Experience with a stock purchase
October 16, 2023
by a professional from Emory University in Atlanta, GA, USA
Just submitted my first LOI on chiro/PT practice! I originally opted for an asset purchase since the business also had a high AR and large working capital. But right before signing the LOI, the sellers broker said they only wanted to do a stock as a 338H.
has anyone had any experience with this type of deal structure in this specific healthcare vertical or in general?
from University of Tennessee in Nashville, TN, USA
I am not an expert at Chiro/PT practice licensing or contracts issues that would necessitate a stock sale vs. an asset sale. My assumption why the Advisor/Seller is insisting on the 338(h)(10) election is for tax purposes: the Seller gets capital gains tax rates on the stock sale. Caveat emptor: a legal stock sale means that, if not properly structured through contract language and entity structure, the known and unknown liabilities of the Target become the Buyer's responsibility. The Advisor/Seller may ask for an increased purchase price due to advantageous tax treatment to the Buyer under this structure. Also know that the election is jointly made by both parties and not individually, which can be a later negotiation challenge.

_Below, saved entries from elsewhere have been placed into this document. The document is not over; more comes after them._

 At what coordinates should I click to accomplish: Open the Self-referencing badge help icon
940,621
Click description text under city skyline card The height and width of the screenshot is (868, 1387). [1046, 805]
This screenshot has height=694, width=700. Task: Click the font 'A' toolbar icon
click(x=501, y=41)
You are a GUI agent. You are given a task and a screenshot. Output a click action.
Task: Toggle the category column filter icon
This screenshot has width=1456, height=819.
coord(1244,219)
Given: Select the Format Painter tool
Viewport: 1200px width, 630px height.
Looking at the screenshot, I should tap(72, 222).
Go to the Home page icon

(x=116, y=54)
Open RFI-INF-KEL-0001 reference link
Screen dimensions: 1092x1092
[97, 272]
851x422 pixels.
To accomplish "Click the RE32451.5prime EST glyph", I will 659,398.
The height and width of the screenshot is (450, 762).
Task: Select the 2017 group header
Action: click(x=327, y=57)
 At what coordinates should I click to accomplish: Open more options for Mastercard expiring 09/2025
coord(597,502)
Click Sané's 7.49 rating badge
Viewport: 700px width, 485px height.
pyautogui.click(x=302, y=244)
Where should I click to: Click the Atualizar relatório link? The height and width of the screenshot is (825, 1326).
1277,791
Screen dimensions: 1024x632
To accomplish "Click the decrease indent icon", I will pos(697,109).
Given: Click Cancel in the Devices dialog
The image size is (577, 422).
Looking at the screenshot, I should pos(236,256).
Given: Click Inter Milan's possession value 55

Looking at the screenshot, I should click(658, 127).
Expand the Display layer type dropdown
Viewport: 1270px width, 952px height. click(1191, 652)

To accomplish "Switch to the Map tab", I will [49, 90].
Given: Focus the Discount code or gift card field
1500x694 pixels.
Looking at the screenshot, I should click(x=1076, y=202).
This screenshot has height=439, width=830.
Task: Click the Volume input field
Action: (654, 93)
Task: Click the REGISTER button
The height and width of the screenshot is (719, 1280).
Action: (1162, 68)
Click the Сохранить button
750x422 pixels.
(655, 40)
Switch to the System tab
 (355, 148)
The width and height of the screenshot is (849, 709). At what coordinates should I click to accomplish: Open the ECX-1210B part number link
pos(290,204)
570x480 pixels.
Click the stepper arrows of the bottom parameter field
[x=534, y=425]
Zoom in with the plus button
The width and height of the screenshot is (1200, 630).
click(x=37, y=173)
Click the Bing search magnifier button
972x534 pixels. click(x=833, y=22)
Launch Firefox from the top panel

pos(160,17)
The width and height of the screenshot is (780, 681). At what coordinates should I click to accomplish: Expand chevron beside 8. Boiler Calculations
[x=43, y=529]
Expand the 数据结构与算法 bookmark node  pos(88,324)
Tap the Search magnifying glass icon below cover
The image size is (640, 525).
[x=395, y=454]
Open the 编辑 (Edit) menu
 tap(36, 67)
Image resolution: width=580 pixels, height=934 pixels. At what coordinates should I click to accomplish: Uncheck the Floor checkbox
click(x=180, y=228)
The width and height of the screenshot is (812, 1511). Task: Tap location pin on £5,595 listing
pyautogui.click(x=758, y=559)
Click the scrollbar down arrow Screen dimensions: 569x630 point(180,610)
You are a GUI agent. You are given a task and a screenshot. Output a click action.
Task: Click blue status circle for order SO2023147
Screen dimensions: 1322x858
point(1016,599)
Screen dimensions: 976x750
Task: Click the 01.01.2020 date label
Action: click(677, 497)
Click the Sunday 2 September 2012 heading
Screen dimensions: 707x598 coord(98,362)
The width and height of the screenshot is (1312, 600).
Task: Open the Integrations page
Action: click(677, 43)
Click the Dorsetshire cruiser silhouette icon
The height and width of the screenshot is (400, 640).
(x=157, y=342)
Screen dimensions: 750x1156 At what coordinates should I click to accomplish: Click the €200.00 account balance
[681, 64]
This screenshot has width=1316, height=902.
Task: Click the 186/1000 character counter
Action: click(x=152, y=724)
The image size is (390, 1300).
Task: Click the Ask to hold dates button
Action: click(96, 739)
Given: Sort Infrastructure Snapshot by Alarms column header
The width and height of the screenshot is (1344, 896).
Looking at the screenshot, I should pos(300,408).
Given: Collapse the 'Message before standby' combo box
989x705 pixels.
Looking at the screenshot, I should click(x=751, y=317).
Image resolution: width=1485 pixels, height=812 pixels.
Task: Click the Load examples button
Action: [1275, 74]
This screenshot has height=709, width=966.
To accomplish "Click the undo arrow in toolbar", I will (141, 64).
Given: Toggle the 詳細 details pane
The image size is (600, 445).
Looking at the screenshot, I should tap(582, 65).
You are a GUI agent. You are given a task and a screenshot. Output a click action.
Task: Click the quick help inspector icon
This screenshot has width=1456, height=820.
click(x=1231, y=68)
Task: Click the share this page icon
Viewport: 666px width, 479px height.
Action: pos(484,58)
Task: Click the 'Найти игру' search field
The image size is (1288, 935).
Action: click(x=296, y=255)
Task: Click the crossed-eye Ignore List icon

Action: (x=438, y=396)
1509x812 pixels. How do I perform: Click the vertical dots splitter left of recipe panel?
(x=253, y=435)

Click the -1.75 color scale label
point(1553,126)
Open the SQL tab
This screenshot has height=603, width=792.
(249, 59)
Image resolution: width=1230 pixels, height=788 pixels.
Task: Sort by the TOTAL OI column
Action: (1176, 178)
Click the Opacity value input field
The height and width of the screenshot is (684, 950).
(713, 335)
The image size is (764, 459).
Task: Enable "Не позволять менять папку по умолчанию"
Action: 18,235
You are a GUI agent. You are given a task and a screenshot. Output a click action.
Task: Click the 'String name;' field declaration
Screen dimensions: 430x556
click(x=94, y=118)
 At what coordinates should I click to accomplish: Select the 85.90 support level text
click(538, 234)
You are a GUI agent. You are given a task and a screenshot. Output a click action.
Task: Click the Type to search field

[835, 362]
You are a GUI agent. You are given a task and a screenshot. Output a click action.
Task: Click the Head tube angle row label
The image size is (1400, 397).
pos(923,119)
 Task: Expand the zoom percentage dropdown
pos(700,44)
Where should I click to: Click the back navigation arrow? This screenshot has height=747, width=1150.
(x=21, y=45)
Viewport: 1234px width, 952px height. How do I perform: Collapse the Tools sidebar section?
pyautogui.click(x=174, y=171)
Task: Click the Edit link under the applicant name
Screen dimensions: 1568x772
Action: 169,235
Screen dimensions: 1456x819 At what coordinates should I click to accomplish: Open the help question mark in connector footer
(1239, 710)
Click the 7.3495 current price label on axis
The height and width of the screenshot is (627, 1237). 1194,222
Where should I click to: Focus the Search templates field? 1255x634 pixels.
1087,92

The Seller's and your entity structures in this transaction will determine how you will be able to transact. The 338(h)(10) election has to be between only Corporate entities (C-Corp/S-Corp to C-Corp/S-Corp). Some Buyers don't like the legal formalities that come with corporate entity structure. With a F Reorg, the Target must be a S-Corp but the end structure holding entity usually is a disregarded LLC.
These are the general rules of engagement but legal minds may have other more creative (and costly) alternatives for your consumption.